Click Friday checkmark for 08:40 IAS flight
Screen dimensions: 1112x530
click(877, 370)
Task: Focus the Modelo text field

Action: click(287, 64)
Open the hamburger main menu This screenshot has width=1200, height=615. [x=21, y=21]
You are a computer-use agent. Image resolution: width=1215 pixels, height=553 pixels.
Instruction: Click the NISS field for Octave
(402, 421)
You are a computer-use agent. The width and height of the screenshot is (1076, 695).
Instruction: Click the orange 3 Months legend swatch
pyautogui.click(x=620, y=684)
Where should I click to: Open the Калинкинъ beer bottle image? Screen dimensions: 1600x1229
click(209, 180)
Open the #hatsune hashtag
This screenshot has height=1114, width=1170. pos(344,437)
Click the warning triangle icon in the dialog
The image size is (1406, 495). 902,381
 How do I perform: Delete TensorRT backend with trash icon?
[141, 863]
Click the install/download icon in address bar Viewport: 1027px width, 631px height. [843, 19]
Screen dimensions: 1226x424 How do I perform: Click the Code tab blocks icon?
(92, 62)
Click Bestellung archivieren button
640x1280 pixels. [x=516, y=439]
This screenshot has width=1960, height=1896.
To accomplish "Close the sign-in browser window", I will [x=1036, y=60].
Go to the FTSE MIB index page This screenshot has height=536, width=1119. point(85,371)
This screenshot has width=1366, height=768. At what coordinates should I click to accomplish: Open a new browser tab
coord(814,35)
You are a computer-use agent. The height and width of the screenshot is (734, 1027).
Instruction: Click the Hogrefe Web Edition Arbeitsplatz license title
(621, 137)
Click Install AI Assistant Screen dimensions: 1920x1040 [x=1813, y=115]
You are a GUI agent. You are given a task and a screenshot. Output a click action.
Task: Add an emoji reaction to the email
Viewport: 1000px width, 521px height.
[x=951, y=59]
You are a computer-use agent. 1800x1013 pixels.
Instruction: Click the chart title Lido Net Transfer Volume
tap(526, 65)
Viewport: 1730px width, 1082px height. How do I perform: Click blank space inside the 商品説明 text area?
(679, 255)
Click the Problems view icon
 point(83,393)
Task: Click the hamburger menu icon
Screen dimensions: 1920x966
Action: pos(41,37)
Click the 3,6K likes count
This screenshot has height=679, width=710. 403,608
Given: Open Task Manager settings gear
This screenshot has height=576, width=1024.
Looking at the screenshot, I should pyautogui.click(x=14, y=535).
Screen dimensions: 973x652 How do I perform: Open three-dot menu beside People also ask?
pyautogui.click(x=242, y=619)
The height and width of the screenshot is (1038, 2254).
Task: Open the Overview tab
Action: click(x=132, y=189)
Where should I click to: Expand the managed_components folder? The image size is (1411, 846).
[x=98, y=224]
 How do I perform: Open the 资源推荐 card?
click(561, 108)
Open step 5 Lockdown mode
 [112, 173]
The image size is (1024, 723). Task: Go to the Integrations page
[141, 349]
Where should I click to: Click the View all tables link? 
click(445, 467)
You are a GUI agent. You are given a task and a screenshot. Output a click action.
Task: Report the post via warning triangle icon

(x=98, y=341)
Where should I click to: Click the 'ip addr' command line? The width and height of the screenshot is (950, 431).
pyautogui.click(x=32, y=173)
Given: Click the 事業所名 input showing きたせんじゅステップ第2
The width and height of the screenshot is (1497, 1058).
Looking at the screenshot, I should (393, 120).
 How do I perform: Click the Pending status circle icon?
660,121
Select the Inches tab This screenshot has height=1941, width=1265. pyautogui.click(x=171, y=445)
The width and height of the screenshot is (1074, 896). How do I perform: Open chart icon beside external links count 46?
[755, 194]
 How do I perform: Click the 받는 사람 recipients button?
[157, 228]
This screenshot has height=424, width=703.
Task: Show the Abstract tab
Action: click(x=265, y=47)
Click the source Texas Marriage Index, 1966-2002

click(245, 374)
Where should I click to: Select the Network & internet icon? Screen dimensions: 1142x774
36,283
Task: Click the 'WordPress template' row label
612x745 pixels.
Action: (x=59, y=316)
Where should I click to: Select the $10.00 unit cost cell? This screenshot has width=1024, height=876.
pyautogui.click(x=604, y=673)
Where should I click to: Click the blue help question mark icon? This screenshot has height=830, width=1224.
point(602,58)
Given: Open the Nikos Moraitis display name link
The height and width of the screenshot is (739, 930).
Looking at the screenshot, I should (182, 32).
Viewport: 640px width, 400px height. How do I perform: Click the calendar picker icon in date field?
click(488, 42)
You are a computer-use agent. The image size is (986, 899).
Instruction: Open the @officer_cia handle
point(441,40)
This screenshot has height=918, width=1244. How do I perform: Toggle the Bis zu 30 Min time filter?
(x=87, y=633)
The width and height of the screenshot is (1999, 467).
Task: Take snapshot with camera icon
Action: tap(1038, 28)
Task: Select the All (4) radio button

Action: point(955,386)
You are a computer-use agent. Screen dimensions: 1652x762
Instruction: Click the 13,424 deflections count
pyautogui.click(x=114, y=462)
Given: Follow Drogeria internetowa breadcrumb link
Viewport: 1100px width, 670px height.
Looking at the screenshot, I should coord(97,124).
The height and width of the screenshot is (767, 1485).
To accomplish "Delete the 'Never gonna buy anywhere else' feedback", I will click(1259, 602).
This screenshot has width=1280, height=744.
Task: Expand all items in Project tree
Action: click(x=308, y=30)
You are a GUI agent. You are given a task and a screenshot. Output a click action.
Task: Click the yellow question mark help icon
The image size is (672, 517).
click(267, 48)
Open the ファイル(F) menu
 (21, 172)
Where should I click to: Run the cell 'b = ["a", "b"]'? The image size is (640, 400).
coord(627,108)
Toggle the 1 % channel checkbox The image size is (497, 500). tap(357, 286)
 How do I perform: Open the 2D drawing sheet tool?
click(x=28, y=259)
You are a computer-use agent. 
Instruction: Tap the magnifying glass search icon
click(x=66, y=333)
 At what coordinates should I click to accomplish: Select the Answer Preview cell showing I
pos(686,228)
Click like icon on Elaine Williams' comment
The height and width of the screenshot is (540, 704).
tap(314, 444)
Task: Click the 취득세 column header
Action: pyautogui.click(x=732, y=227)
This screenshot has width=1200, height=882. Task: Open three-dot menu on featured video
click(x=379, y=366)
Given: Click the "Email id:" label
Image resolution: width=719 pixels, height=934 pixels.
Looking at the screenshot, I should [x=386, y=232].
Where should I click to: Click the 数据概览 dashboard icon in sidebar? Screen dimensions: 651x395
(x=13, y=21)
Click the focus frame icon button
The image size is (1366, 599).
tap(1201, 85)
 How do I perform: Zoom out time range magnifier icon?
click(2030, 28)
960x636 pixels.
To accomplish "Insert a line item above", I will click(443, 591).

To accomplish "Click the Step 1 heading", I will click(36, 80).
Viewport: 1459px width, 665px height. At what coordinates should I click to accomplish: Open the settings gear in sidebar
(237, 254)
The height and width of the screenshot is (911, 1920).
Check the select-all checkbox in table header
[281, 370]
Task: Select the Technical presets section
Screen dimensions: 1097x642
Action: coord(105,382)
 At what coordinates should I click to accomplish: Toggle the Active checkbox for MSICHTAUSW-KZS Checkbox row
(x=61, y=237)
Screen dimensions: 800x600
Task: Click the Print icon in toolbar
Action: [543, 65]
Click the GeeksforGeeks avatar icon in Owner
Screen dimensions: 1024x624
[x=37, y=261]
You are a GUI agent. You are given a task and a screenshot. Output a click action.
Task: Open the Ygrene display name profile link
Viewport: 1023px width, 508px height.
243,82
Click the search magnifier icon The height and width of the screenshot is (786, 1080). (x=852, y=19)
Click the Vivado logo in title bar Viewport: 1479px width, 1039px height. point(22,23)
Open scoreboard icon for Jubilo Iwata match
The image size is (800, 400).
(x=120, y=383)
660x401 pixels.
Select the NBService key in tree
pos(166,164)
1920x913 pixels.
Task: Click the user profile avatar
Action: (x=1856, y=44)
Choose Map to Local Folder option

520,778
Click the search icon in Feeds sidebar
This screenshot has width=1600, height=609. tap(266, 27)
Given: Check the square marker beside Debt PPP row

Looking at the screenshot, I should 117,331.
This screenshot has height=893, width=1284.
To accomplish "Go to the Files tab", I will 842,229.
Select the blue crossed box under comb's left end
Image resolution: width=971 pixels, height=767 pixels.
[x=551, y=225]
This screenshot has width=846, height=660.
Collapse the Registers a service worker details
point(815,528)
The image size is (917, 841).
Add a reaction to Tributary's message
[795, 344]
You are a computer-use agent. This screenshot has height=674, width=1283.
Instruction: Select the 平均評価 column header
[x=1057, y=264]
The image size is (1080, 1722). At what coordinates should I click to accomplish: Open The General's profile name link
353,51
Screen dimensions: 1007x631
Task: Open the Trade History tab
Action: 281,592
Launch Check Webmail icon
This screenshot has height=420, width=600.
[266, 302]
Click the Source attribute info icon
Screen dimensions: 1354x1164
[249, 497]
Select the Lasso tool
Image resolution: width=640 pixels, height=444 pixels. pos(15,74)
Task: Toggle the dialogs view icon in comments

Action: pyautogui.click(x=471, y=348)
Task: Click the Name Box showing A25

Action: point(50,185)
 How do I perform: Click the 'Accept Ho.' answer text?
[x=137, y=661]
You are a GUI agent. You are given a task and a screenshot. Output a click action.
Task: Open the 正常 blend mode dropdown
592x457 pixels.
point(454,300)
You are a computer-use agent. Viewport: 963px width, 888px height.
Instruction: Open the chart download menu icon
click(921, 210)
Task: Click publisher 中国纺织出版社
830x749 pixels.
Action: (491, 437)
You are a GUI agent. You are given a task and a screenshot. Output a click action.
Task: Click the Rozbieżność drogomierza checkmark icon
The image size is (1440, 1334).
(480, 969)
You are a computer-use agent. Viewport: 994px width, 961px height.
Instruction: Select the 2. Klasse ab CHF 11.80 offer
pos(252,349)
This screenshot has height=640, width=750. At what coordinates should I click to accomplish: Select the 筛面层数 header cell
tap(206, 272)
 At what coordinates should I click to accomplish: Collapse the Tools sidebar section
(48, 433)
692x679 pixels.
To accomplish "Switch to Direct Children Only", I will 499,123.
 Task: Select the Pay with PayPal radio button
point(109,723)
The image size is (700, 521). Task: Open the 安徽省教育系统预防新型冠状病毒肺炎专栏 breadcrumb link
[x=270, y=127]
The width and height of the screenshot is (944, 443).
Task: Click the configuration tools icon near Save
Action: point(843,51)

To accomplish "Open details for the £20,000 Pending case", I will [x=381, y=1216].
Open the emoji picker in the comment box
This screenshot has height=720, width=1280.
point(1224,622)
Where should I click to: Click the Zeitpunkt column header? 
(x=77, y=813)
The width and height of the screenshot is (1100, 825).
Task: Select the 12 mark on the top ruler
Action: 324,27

### About this exercise
Looking at the data above, return every line from the one with "Instruction: Click the chart" down to the one with "Given: Click the 事業所名", exactly and inclusively.

### Written solution
Instruction: Click the chart title Lido Net Transfer Volume
tap(526, 65)
Viewport: 1730px width, 1082px height. How do I perform: Click blank space inside the 商品説明 text area?
(679, 255)
Click the Problems view icon
 point(83,393)
Task: Click the hamburger menu icon
Screen dimensions: 1920x966
Action: pos(41,37)
Click the 3,6K likes count
This screenshot has height=679, width=710. 403,608
Given: Open Task Manager settings gear
This screenshot has height=576, width=1024.
Looking at the screenshot, I should pyautogui.click(x=14, y=535).
Screen dimensions: 973x652 How do I perform: Open three-dot menu beside People also ask?
pyautogui.click(x=242, y=619)
The height and width of the screenshot is (1038, 2254).
Task: Open the Overview tab
Action: click(x=132, y=189)
Where should I click to: Expand the managed_components folder? The image size is (1411, 846).
[x=98, y=224]
 How do I perform: Open the 资源推荐 card?
click(561, 108)
Open step 5 Lockdown mode
 [112, 173]
The image size is (1024, 723). Task: Go to the Integrations page
[141, 349]
Where should I click to: Click the View all tables link? 
click(445, 467)
You are a GUI agent. You are given a task and a screenshot. Output a click action.
Task: Report the post via warning triangle icon

(x=98, y=341)
Where should I click to: Click the 'ip addr' command line? The width and height of the screenshot is (950, 431).
pyautogui.click(x=32, y=173)
Given: Click the 事業所名 input showing きたせんじゅステップ第2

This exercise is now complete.